**Given data**

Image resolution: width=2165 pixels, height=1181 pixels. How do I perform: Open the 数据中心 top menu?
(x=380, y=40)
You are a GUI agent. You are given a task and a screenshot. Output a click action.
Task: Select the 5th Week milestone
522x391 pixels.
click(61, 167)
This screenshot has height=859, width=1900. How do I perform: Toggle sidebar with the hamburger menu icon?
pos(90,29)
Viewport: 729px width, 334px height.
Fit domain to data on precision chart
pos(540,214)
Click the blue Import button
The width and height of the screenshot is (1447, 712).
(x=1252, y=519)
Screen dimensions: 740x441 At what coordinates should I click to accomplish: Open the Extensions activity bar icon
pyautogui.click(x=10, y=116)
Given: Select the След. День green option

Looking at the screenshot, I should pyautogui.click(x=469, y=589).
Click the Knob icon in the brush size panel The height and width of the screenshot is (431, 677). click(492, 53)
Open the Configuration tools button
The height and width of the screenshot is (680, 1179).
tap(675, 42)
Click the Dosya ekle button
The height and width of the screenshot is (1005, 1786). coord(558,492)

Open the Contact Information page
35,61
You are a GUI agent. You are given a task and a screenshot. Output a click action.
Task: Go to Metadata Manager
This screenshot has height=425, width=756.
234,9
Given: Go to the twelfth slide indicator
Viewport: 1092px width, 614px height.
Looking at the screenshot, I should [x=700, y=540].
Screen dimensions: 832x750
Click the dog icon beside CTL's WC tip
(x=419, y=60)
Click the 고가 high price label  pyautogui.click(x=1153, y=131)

**What to do**
Your task is to quote all of the data word for word.

**Solution for this exercise**
Image resolution: width=2165 pixels, height=1181 pixels. How do I perform: Open the 数据中心 top menu?
(x=380, y=40)
You are a GUI agent. You are given a task and a screenshot. Output a click action.
Task: Select the 5th Week milestone
522x391 pixels.
click(61, 167)
This screenshot has height=859, width=1900. How do I perform: Toggle sidebar with the hamburger menu icon?
pos(90,29)
Viewport: 729px width, 334px height.
Fit domain to data on precision chart
pos(540,214)
Click the blue Import button
The width and height of the screenshot is (1447, 712).
(x=1252, y=519)
Screen dimensions: 740x441 At what coordinates should I click to accomplish: Open the Extensions activity bar icon
pyautogui.click(x=10, y=116)
Given: Select the След. День green option

Looking at the screenshot, I should pyautogui.click(x=469, y=589).
Click the Knob icon in the brush size panel The height and width of the screenshot is (431, 677). click(492, 53)
Open the Configuration tools button
The height and width of the screenshot is (680, 1179).
tap(675, 42)
Click the Dosya ekle button
The height and width of the screenshot is (1005, 1786). coord(558,492)

Open the Contact Information page
35,61
You are a GUI agent. You are given a task and a screenshot. Output a click action.
Task: Go to Metadata Manager
This screenshot has height=425, width=756.
234,9
Given: Go to the twelfth slide indicator
Viewport: 1092px width, 614px height.
Looking at the screenshot, I should [x=700, y=540].
Screen dimensions: 832x750
Click the dog icon beside CTL's WC tip
(x=419, y=60)
Click the 고가 high price label  pyautogui.click(x=1153, y=131)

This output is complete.